Whenever a line below holds the word "computer", copy that line.

Information -
= = = = =

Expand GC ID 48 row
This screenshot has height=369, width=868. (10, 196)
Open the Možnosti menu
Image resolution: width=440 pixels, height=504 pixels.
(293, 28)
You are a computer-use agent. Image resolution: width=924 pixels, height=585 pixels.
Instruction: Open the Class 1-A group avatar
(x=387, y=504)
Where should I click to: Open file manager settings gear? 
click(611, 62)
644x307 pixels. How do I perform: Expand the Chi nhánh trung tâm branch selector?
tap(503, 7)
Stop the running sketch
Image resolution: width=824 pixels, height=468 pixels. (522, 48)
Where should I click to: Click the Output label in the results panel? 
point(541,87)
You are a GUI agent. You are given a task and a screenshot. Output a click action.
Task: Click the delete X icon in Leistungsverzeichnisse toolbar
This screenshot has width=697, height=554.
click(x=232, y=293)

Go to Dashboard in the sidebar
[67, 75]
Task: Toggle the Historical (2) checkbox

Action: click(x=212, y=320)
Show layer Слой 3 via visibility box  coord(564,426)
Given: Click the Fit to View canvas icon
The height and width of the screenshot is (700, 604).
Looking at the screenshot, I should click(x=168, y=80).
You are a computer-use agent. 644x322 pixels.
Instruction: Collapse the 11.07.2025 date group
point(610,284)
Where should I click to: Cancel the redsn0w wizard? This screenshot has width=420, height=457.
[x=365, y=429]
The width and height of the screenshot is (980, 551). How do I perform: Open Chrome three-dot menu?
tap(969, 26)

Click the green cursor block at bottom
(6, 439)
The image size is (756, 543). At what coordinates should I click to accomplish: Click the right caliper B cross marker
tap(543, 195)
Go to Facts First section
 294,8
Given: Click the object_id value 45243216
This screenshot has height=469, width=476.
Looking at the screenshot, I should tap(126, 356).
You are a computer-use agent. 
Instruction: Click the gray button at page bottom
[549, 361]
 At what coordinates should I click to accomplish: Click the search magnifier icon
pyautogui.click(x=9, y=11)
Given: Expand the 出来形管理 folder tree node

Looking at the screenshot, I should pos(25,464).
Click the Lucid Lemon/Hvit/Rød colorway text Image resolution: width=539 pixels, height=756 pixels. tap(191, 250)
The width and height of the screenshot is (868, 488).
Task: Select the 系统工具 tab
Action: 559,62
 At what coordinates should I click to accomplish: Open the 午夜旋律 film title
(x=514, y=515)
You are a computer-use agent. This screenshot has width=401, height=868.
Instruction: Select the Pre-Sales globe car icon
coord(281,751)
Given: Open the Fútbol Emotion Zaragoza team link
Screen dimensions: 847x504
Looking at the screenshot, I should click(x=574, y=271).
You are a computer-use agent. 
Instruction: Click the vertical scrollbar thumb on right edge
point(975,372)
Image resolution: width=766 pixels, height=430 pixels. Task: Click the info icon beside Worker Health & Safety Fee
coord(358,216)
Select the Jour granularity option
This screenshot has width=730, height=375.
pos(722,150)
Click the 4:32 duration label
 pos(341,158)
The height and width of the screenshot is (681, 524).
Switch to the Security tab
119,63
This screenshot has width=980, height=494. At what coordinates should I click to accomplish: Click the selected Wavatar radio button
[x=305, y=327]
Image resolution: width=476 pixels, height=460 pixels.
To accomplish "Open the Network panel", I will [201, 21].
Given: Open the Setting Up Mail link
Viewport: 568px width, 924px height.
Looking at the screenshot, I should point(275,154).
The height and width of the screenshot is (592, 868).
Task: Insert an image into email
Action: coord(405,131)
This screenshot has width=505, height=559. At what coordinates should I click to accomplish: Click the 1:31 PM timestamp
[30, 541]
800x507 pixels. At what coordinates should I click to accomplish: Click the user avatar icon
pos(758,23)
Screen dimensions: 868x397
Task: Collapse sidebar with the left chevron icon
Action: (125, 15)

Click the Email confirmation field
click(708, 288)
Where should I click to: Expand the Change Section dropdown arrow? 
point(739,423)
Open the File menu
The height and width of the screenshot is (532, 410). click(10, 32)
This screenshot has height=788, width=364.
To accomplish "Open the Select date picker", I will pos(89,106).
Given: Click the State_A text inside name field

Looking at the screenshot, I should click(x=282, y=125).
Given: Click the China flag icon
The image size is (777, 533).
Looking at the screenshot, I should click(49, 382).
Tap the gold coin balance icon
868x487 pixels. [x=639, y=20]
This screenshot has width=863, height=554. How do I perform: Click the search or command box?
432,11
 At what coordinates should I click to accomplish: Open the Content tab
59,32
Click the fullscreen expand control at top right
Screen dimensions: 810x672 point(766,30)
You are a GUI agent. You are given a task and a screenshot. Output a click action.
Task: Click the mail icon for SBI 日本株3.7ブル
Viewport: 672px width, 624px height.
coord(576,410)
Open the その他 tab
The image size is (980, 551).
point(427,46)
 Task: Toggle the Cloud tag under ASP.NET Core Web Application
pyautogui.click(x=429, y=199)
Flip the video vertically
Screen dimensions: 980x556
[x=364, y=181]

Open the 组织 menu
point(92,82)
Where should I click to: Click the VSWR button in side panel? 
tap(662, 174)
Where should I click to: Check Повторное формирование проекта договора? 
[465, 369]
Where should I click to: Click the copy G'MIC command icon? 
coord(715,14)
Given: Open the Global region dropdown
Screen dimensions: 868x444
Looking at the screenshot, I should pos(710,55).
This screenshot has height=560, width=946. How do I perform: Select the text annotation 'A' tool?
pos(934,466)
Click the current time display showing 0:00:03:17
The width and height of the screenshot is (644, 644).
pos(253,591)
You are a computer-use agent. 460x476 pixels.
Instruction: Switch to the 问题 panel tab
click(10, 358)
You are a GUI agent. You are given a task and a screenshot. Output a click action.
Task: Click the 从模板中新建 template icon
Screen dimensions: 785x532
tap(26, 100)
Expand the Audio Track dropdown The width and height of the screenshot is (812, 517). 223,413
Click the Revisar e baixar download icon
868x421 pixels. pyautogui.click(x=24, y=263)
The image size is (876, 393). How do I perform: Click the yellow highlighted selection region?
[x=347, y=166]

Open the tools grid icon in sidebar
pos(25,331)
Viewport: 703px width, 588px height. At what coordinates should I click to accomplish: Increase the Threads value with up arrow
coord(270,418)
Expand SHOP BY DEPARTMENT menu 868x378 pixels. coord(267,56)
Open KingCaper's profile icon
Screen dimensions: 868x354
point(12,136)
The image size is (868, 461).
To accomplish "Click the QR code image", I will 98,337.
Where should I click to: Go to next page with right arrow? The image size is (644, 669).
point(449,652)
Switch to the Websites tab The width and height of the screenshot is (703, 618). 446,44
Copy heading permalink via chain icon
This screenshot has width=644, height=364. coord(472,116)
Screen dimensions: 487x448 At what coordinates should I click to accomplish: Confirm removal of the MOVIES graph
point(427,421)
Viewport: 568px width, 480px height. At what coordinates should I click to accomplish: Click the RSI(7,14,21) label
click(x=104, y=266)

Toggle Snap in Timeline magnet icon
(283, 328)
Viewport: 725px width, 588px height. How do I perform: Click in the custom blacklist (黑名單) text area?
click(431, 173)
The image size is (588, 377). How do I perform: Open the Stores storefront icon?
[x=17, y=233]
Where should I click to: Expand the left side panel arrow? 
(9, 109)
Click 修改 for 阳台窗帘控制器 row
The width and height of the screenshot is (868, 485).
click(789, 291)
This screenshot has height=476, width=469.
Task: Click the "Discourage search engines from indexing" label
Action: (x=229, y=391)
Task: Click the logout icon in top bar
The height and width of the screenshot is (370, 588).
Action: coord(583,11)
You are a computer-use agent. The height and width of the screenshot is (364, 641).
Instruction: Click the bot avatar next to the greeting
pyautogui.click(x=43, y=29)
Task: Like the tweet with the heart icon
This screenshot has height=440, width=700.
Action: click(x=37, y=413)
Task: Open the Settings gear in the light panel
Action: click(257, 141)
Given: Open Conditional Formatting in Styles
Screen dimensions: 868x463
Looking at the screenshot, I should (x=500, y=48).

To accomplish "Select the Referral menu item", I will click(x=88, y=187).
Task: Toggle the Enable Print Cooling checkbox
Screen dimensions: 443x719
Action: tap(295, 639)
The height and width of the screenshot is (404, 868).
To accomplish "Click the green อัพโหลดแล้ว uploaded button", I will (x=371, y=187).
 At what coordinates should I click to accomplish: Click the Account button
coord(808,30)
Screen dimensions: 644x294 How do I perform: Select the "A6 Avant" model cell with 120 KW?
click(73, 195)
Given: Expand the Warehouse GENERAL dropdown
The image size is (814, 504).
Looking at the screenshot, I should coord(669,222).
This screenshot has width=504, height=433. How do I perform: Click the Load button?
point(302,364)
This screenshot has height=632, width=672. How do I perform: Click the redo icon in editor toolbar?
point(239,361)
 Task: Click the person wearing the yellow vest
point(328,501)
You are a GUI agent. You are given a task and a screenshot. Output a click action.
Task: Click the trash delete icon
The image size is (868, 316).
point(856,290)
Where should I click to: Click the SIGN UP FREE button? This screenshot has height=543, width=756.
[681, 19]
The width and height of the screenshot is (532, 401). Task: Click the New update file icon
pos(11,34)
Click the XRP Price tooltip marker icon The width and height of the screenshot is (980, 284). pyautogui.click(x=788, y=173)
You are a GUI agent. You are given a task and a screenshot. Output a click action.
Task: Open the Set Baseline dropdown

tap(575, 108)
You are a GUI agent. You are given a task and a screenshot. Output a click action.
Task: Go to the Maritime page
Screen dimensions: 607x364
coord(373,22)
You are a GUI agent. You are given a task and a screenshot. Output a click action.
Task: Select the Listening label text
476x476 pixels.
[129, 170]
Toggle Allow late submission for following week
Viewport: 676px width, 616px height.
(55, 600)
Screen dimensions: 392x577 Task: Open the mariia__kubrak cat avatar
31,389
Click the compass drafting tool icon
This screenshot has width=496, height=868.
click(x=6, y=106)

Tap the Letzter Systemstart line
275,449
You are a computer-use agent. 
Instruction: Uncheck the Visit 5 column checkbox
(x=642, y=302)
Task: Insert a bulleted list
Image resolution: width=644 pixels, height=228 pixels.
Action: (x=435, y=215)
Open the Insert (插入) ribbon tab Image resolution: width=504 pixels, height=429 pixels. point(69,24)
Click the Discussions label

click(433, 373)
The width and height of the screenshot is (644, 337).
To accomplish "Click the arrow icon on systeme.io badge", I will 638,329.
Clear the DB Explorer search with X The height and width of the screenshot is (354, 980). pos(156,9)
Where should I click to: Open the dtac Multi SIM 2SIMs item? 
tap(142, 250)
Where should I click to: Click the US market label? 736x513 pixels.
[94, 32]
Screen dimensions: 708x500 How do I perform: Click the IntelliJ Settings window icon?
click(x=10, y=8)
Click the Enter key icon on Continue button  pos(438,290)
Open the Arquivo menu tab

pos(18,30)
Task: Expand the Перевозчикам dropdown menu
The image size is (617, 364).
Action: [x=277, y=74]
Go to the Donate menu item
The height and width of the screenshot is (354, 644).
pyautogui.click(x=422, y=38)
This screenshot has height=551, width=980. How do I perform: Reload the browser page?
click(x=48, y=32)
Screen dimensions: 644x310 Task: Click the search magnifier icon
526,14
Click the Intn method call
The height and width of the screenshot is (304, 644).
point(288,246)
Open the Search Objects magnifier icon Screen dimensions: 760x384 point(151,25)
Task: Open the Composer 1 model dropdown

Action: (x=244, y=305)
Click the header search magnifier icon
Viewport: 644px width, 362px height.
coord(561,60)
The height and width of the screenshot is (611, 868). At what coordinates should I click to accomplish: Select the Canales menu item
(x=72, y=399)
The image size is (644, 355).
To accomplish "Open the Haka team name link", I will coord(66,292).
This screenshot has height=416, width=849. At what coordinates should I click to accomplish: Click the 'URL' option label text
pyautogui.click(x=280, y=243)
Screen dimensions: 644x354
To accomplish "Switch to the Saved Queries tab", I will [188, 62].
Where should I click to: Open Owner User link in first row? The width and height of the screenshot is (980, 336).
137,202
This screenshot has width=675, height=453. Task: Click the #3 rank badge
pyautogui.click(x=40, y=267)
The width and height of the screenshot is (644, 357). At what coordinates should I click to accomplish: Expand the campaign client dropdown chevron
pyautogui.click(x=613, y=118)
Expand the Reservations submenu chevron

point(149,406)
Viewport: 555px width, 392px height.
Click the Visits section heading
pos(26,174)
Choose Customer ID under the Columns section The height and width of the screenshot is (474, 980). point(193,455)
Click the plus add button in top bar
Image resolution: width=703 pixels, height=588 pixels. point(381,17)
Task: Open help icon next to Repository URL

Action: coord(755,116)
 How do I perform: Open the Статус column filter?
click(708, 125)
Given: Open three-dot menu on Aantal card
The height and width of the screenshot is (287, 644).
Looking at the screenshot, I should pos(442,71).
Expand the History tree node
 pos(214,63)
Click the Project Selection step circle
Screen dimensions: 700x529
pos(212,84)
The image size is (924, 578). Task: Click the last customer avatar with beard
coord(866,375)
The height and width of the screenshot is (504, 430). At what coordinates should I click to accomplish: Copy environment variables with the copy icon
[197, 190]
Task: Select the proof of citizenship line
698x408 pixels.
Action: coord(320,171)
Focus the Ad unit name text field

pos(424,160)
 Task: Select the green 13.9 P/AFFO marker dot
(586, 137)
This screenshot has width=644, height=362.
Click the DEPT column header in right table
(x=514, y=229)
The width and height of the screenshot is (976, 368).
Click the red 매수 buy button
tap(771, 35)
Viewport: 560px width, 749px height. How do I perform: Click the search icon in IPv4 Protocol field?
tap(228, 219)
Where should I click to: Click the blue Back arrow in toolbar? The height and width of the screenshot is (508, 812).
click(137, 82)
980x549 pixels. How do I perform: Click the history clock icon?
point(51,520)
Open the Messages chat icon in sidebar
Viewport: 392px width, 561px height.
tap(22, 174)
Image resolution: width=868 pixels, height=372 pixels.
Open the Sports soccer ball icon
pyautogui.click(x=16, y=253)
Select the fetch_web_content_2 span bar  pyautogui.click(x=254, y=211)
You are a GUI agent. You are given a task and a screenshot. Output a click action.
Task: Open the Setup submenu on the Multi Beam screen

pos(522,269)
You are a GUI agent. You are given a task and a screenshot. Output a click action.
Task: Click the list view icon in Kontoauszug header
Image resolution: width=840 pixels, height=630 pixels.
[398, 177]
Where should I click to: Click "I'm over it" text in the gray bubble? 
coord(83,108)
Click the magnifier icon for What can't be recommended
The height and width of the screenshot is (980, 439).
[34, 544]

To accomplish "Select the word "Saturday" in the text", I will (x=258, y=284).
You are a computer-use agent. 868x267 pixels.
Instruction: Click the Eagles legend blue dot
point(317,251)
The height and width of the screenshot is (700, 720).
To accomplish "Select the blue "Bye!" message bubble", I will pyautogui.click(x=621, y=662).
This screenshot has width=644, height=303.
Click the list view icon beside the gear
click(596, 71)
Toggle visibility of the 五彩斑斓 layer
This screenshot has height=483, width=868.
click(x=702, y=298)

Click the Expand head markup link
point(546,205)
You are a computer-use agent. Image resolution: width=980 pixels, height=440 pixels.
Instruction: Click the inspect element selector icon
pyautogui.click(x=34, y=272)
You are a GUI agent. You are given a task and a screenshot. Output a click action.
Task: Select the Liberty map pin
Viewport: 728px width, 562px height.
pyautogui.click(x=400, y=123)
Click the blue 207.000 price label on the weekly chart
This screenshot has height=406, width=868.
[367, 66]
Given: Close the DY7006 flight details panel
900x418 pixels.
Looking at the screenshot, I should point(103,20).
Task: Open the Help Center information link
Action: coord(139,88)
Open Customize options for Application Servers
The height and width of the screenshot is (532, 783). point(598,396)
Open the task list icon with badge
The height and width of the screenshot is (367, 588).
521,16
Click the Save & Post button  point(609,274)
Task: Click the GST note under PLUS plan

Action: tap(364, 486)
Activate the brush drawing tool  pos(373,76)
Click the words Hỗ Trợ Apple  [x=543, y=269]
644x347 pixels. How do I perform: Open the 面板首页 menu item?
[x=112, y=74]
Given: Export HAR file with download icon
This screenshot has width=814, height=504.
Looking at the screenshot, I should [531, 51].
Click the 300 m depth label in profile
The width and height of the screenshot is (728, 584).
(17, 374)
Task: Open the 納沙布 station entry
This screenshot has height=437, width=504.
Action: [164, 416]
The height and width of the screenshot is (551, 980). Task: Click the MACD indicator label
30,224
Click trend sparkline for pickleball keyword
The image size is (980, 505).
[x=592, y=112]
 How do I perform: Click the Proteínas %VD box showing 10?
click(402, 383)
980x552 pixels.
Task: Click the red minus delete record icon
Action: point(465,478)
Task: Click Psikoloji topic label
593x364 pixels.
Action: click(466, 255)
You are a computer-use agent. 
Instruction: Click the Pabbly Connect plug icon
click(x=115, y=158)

= = = = =

Solution below -
You are a computer-use agent. Image resolution: width=924 pixels, height=585 pixels.
You are a computer-use agent. 644x322 pixels.
You are a computer-use agent. 
You are a computer-use agent. This screenshot has width=401, height=868.
You are a computer-use agent. 
You are a computer-use agent. 460x476 pixels.
You are a computer-use agent. The height and width of the screenshot is (364, 641).
You are a computer-use agent. 
You are a computer-use agent. 868x267 pixels.
You are a computer-use agent. Image resolution: width=980 pixels, height=440 pixels.
You are a computer-use agent. 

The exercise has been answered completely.